▶ [WHAT THIS TASK INVOLVES]:
The output should hold exactly, and only, the lines from the line bearing "Expand the sort chevron arrow" through the last line of the listing below, and no pictures.

▶ [DATA FOR ANALYSIS]:
=== Section Start ===
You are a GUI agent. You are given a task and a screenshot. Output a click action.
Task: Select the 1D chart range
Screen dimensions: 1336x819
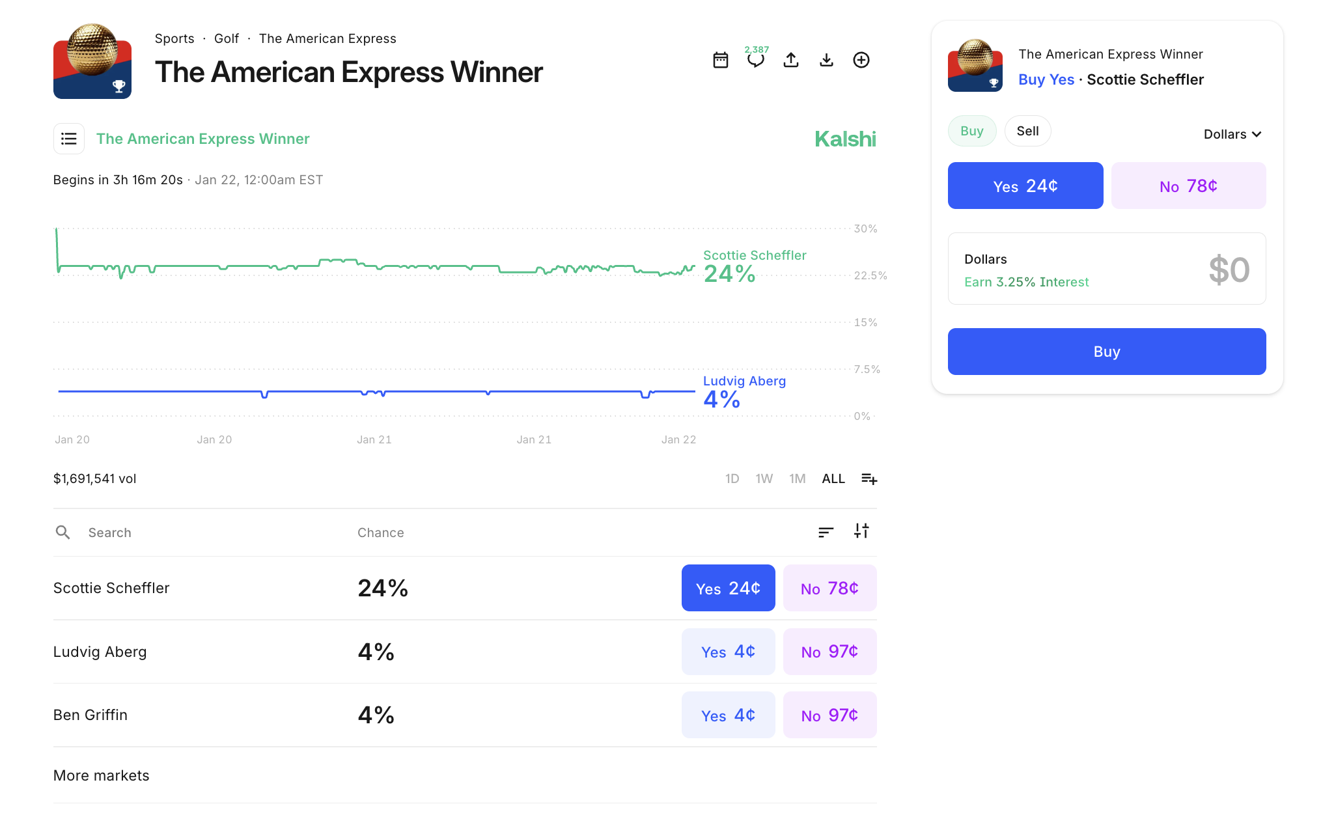click(x=732, y=479)
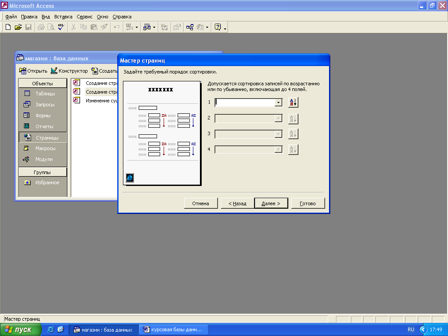This screenshot has height=336, width=448.
Task: Click the Spelling check toolbar icon
Action: click(x=61, y=27)
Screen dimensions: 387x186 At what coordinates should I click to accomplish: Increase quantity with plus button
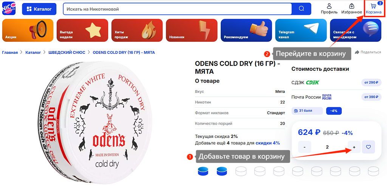[354, 147]
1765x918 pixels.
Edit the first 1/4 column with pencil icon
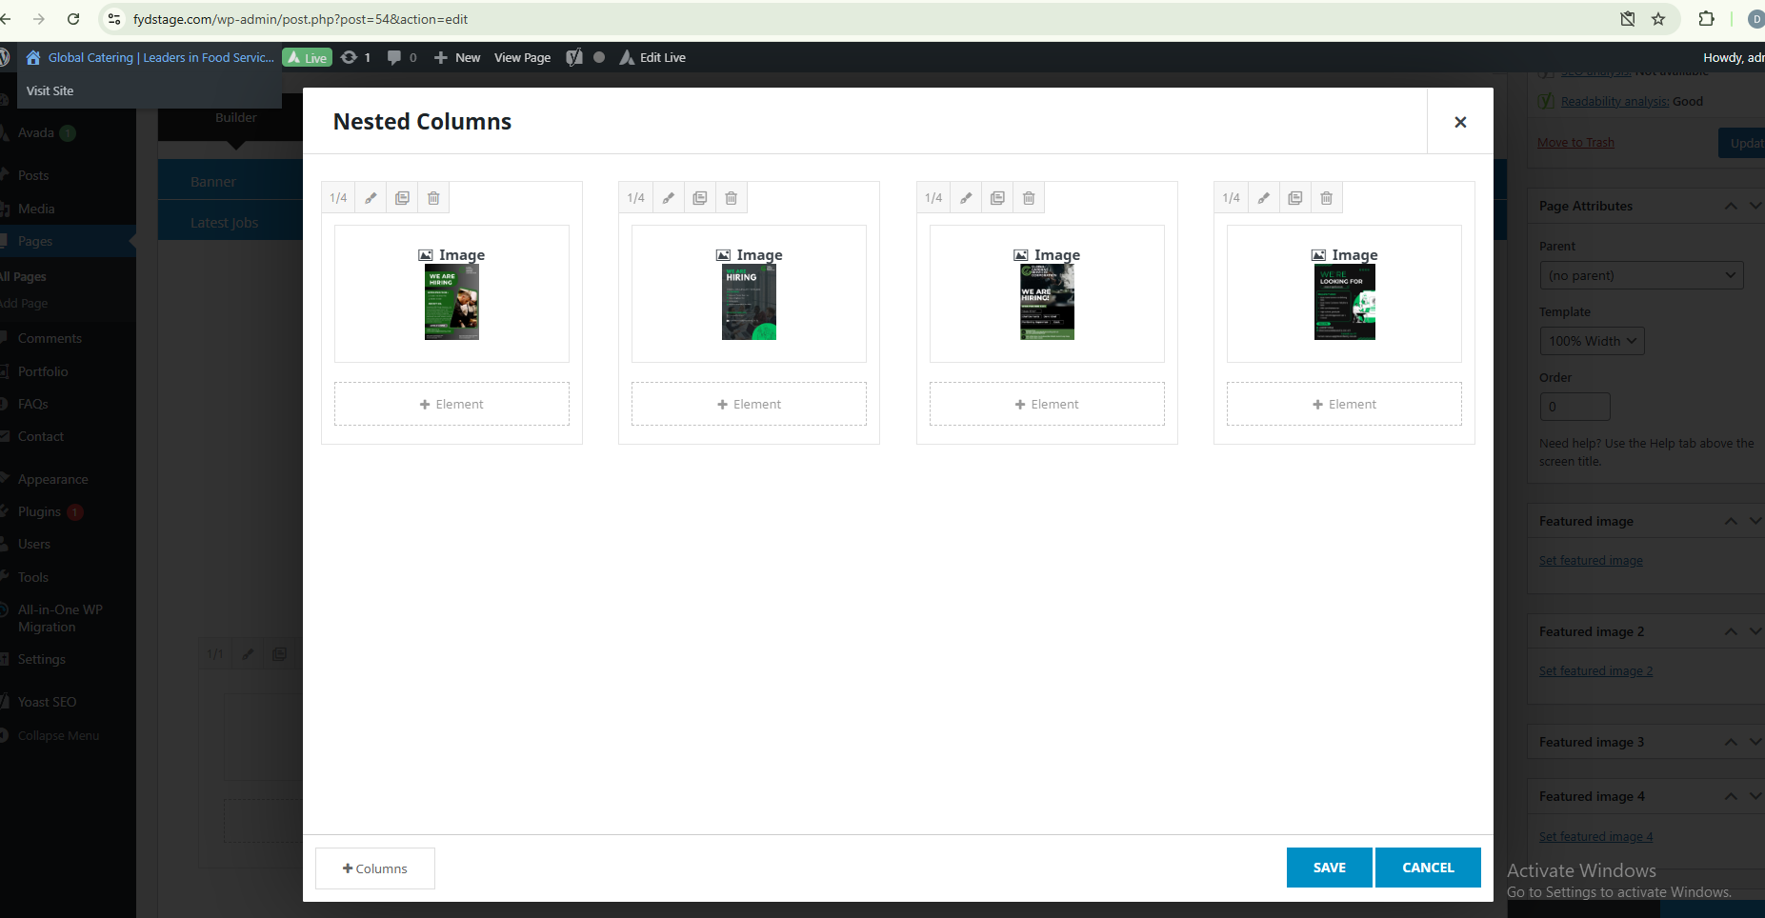pyautogui.click(x=371, y=198)
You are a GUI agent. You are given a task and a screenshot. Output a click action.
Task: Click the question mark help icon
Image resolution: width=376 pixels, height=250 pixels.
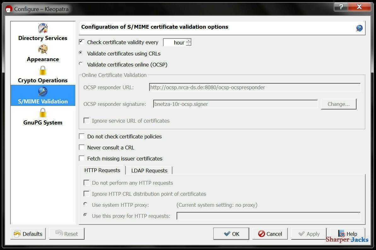[x=341, y=7]
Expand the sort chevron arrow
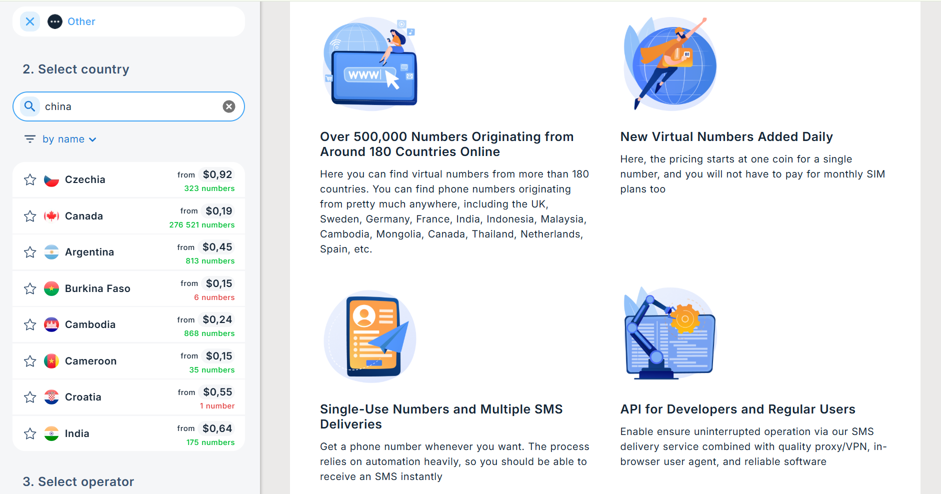Screen dimensions: 941x494 pos(93,140)
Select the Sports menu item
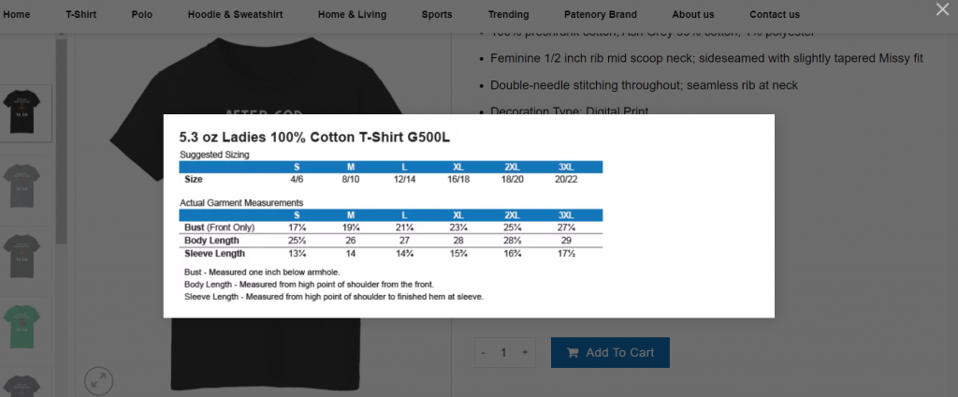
=== Section End ===
▶ [EXERCISE RESPONSE]:
Expand the sort chevron arrow
Screen dimensions: 941x494 pos(93,140)
Select the Sports menu item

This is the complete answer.